When there are hardware failures in the hard disk, a failed read can take seconds instead of milliseconds; about 5 seconds in my case, IIRC. If you take into account that the OS tries commonly to read a lot of sectors each time (read-ahead and caching), the timeouts were well into the minutes whenever one of the bad zones was touched. Finally I found that using hdparm, also in Linux, you can force the reads to be as small as 1 sector, so the timeouts and the whole process was manageable and I could finally read about 95% of the disk in about 2 days before it finally stopped responding altogether.

After all was finished, I tried looking for info on SpinRite, which anyway always had sounded somewhat suspicious to me - together with the whole Gibson Research thing. Effectively, what I found was not encouraging. Long story short, what SpinRite claims to do made maybe sense in the 80's, when hard drives were considerable "dumber" than now (RLL and MFM encodings; maybe that also explains its reliance on DOS and BIOS).

If SpinRite helps now (it can), it's simply because it's forcing the hardware to do what it would have done anyway given the chance: retry reading, writing 0's to force drive-side reassignment of bad blocks, etc. But of course if you do that in a really failing disk, you are burning away time that could be better used to take that data to a new disk, instead of just rewriting it on the failing one.

When you have the salvaged data in an image file or a new disk, possibly with missing parts, you can mount it in OS X and use more traditional OS X tools to fix/read what you can from it. For example, I used Diskwarrior to get whole parts of the disk image readable again as properly structured folders. And you can always try Data Rescue II (or free similar options, like photorec) to recover lost files...

I had long been wanting to write about the whole ordeal on my blog but never found the time, so I hope leaving this here will help someone. But note that this is my recollection of how it was about 6 years ago!

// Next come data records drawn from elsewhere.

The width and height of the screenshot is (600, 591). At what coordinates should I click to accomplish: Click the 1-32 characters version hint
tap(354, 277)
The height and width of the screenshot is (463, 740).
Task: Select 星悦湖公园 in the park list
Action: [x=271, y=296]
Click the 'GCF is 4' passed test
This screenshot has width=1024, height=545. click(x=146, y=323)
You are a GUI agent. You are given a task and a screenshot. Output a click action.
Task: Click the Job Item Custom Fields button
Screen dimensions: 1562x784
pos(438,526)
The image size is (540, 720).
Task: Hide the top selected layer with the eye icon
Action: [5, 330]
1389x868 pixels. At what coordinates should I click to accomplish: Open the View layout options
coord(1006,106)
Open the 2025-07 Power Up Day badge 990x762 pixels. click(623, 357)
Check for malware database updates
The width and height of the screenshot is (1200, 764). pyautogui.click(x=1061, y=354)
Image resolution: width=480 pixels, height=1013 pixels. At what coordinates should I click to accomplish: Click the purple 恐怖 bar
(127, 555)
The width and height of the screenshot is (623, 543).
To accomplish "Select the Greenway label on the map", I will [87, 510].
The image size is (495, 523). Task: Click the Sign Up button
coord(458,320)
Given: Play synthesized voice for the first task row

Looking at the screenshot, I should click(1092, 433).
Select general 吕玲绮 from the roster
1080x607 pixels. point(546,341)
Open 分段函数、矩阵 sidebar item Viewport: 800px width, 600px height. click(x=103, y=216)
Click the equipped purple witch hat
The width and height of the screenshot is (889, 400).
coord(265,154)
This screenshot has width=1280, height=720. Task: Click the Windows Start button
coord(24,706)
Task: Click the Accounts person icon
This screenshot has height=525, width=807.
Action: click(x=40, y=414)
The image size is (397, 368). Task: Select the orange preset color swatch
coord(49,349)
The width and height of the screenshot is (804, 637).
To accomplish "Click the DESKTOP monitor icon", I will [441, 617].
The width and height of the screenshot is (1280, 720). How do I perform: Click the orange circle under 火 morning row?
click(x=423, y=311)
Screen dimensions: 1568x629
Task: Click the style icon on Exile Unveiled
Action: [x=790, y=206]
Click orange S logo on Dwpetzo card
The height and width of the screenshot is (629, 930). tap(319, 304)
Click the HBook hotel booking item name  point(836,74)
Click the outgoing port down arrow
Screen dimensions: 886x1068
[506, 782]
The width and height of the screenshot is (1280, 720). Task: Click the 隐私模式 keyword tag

There was also a comment on the magnetic coating "flaking off"; I don't think so, the heads float much closer to the surface of the disk than the diameter of a human hair. Any flaking would be a quick disaster.

Generally about the reliability of SMART alerts: of course they can help, but Google and others published studies a couple of years ago on the reliability of the failure alerts based on data from tens of thousands of drives used in their data centers, from different manufacturers. The result was that only about 50% of the failures are predicted by SMART… but when SMART does predict it, it happens in less than 24 hours (which is what they are designed for).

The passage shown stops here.